“It’s another legend gone, the last few months have been heartbreaking,” said Leeds fan Andy McVeigh on the news that club hero Jack Charlton has died aged 85.
The World Cup winner with England and ex-Republic of Ireland boss spent his whole playing career at Elland Road.
The West Yorkshire club has recently seen the deaths of fellow legends Norman Hunter and Trevor Cherry.
Mr McVeigh said of Charlton, from Ashington: “He played 773 times as a one-club man, an amazing feat.”
The former defender had been diagnosed with lymphoma in the last year and also had dementia.
Mr McVeigh, known locally as Burley Banksy for the Leeds United murals he paints, said: “He played before my time, but of course I’ve watched footage of him in action.
“I loved that he played that record number of games and yet liked a fag at half-time.
“I would love to paint a tribute to him, maybe a great, towering header.”
Phil Beeton, co-chairman of Leeds United Supporters’ Club, said he had watched Leeds since the 1957-58 season and saw Charlton develop.
“He stood out for his stature, nobody wanted to fall out with him,” he said.
“This is our centenary season and there could be no finer tribute to him and the other former players than to gain promotion this season.
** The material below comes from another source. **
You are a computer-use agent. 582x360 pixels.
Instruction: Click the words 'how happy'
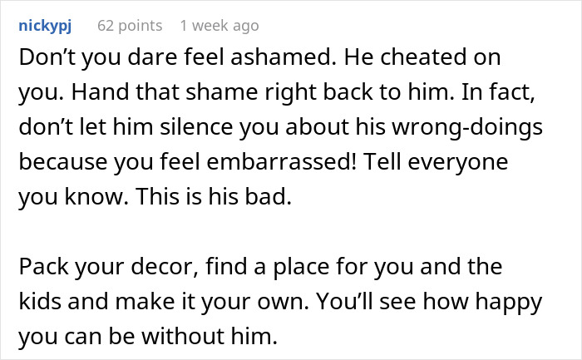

“It’s a great shame none of us can show our respects in the normal manner due to the virus, many people would want to be there as a thank you.”
Charlton, the nephew of Newcastle United legend Jackie Milburn, went to Hirst North School in Ashington and grew up as part of a footballing dynasty.
Brian Shotton, chairman of Ashington AFC, said the club’s 150 young players aged between seven and 19 were inspired by his achievements.
He said: “Jack Charlton was a proud Ashingtonian who never forgot his roots.
‘We haven’t won the World Cup since 1966, but what a win when two heroes of Ashington were involved – Jack and his brother Bobby.
“Wor Jackie was a giant of our town. He was not that well in recent years but used to come and do after dinner talks and presentations for free and our club would reap the benefits.
“He was here for the opening of our new building in 2008 and he was deeply proud of where he was from. He will be an inspiration for generations of footballers to come.”
Fan Tony Taylor, 36, from Ashington, said: “He was great for this town, he was local and meant everything.
“If he was out he would always stop and have a chat – five minutes crack with you. I’ve just been watching some football and I had a couple of minutes silence for him.”
Maria Wood, also of Ashington, paid tribute.
She said: “He was a legend when football wasn’t what it’s like now. He played for the game not the big money, he loved the game with all his heart and he was a lovely man.”
George Chisholm, who used to live near the family in Ashington, said: “Bobby and Jackie in their day were brilliant.
“I remember when they lived on the colliery rows and they had a big party when they came back from the World Cup, brilliant.”
Neil Sutcliffe, another Leeds United fan, said: “He was an icon for the club and embodied everything about the team and he went on to be a successful manager.”
Fan Jez Long added: “You can’t do better in life than play for Leeds United can you? He was one of the one-team greats.”
Steve Till remembered meeting Charlton and the rest of the Leeds team on a train after an infamous defeat to Liverpool in 1967, when goalkeeper Gary Sprake had thrown the ball into his own net.
“He chatted with me as a 14-year-old and I remember the way he looked up and called me over.
“There has been a few tears today from me, he was a colossus.”
Simon Strachan, a Leeds fan living in Calgary, Canada, said: “We are running out of stands to name after our legends.”
Judith Blake, leader of Leeds City Council, said: “He was a legend in English football and it is an absolute privilege that he spent his entire 21-year playing career at Leeds United.
“As well as being an amazing player, Jack was a true gentleman off the pitch. We will never forget him or his impact on the sport.”
Leeds United commentator Adam Pope said Charlton was synonymous with the “golden era” of Leeds United.
“His passing along with former team mates Norman Hunter and Trevor Cherry has seen another outpouring of grief amongst the supporters during the club’s centenary year,” he said.
A family man, he married Pat Kemp in 1958, and granddaughter Kate Wilkinson said: “He was kind, playful and genuine, and I’ll miss him so much.”